The van Nouhuyses started to exhibit at art fairs as there were no galleries selling contemporary silver. Slowly but surely people started to appreciate the work as art, not just functional silverware--though he insists that functionality is the fourth dimension of his work. 'Eighty per cent of the buyers of my work have had nothing to do with silver,' he explains. 'They are interested in art.'

Gradually he built up a clientele--to the point where he recently declined an invitation to exhibit in New York because he could not meet any increase in demand.

It bore in on van Nouhuys that none of the students graduating from the silversmithing course in Schoonhoven were becoming silversmiths--the obstacles were too great. So in 1990 he and Anneke decided to organize five series of master classes over the course of a year under the title of Silver in Motion. Their aims were to stimulate and guide promising designers and silversmiths and also to promote contemporary silver nationally and internationally.

At the end of the year some 40 artists of all disciplines produced designs for silverware which van Nouhuys and others executed. They held a joint exhibition in a museum in Rotterdam, and this led to an invitation to exhibit in Ghent, Belgium. Silver in Motion started a dialogue about contemporary silver and helped to bring silver back into the arena of the arts. It also sparked similar initiatives in other countries.

Although it was never the intention, Silver in Motion helped seven or eight silversmiths to get started in their careers. It was wound up in 2000 but its legacy includes an attractive exhibition centre and three workshops in a belle époque watertower that dominates one part of Schoonhoven. Two of the three resident contemporary silversmiths currently have apprentices, as does van Nouhuys himself. So the van Nouhuys' initiative has created competition whilst at the same time increasing appreciation of and demand for his art-form.

He has also spent time in New Delhi where he was asked by an Indian businessman to set up a silversmithing workshop, train some 20 local craftsmen and produce designs for them to make. They find a ready market in India, says van Nouhuys.

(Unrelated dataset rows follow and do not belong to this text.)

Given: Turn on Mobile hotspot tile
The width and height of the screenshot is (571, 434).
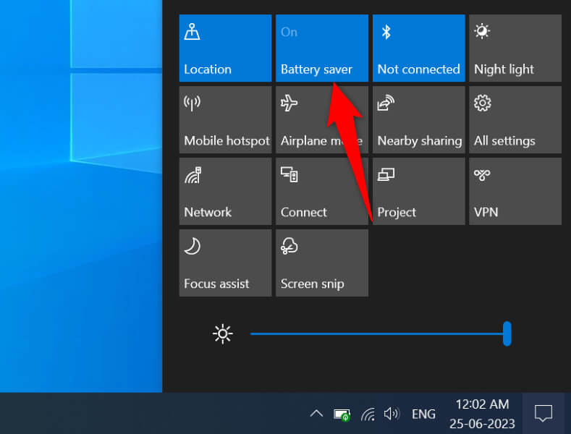Looking at the screenshot, I should (225, 119).
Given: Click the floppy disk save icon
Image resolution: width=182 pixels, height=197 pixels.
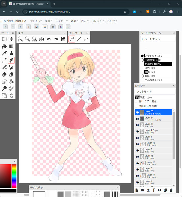Looking at the screenshot, I should pos(63,39).
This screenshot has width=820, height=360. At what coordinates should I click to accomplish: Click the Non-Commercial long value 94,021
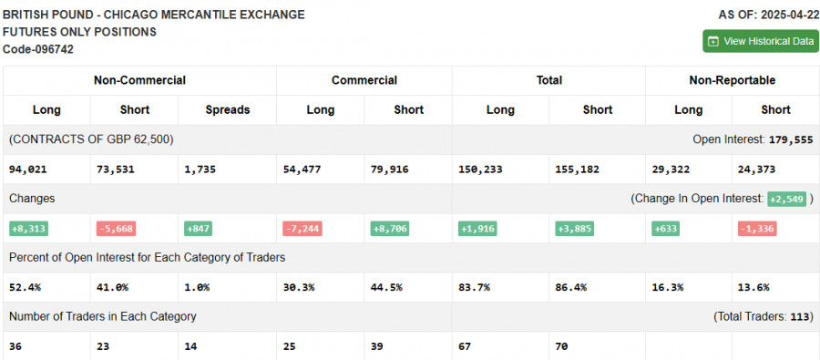coord(28,170)
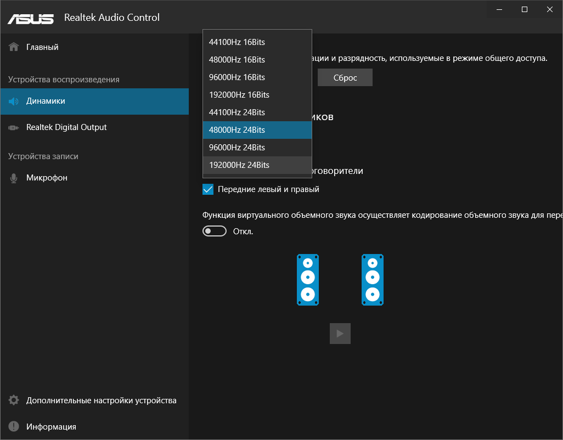Click the left speaker image
Viewport: 563px width, 440px height.
point(308,280)
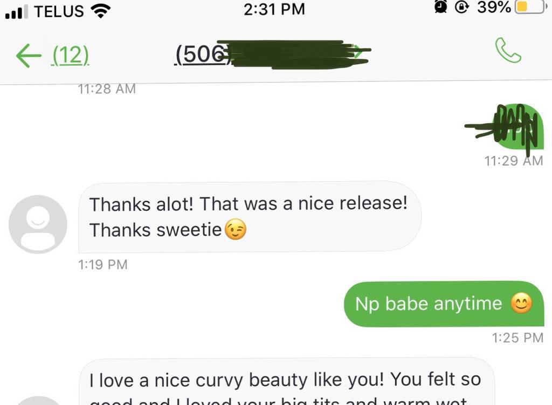This screenshot has width=552, height=405.
Task: Tap the cellular signal bars
Action: [x=16, y=12]
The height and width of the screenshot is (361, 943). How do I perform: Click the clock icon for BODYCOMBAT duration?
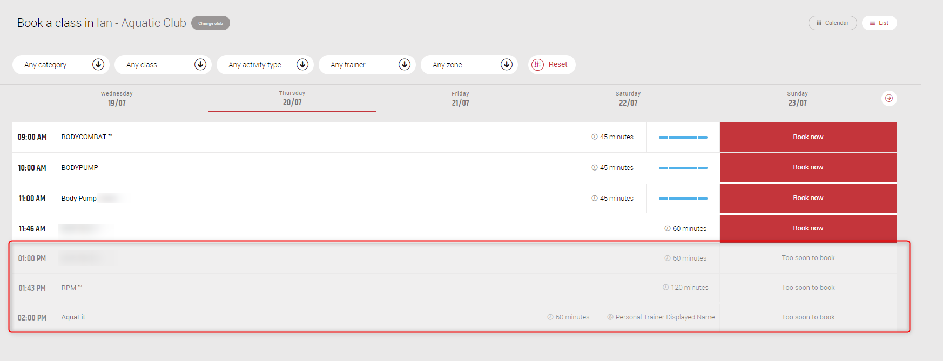coord(594,137)
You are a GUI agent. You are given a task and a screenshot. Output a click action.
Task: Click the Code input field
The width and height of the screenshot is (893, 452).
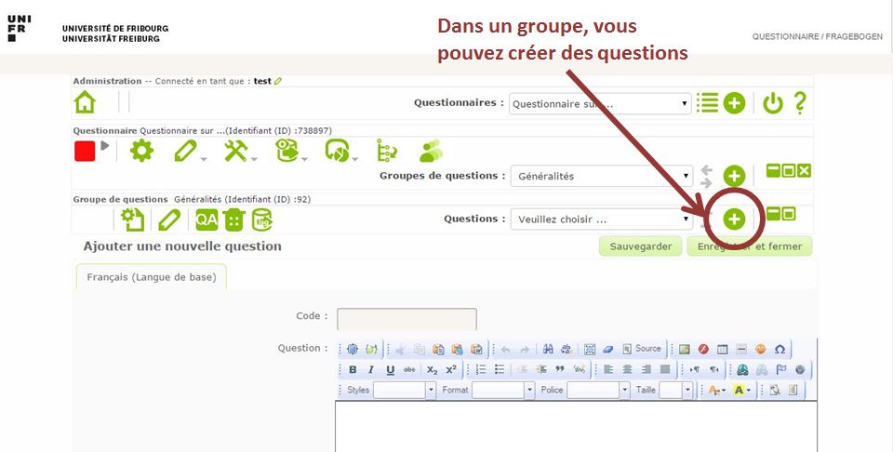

He sometimes works from a drawing. At other times 'I allow things to happen.' As he told the German publication Schmuck (June/July 1997), 'During this phase of my work, I'm involved in such an intensive dialogue with the materials that they seem to take on an independent life of their own.' He talks of his inner drive to make visible an idea. But he is not consciously trying to express a message--that would be to lose authenticity. 'Art and craft is a message,' he says. 'It reminds us of God as the creator. A craftsman is not just taking part in a production process, like building television sets. He is starting from scratch and seeing the creation of a design through to the end. It reminds you of how the creation of man could have been.'

He feels that craft in general has something important to say to today's society where everything is measured in terms of speed, efficiency and results. 'My work as a silversmith is inefficient. When someone buys one of my objects, he buys a piece of inefficiency.' Places like his workshop--'islands of inspired anarchy within a highly regulated state'--are needed as a reminder that there are other values, he says.

'The essence of art,' he insists, 'is not trying to create something beautiful, nor even trying to be authentic, it is being who you are and doing what you are called to do. In that sense every person is, to my mind, called to be an artist. Silversmithing happens to be my medium.'

On his website (www.studio925.nl), van Nouhuys writes: 'Why am I doing what I do? Basically I do what I like, with an attitude of joy. With a love of form, the search for beauty and surprise, with a keenness of adventure in the process of designing and making.' This May, Jan and Anneke will celebrate 25 years of marriage--25 years that have, indeed, shown 'a keenness of adventure'.